* PROBLEM TO SOLVE *
Nothing should differ between your output and the entries below.

──────── DATA

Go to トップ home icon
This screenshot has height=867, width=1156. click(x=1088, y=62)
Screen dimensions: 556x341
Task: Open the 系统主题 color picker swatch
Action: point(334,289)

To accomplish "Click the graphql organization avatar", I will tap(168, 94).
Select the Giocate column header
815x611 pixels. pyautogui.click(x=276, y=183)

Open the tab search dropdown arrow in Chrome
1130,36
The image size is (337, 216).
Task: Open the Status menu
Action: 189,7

────────────────

* PROBLEM SOLUTION *
Go to トップ home icon
This screenshot has height=867, width=1156. click(x=1088, y=62)
Screen dimensions: 556x341
Task: Open the 系统主题 color picker swatch
Action: point(334,289)

To accomplish "Click the graphql organization avatar", I will tap(168, 94).
Select the Giocate column header
815x611 pixels. pyautogui.click(x=276, y=183)

Open the tab search dropdown arrow in Chrome
1130,36
The image size is (337, 216).
Task: Open the Status menu
Action: 189,7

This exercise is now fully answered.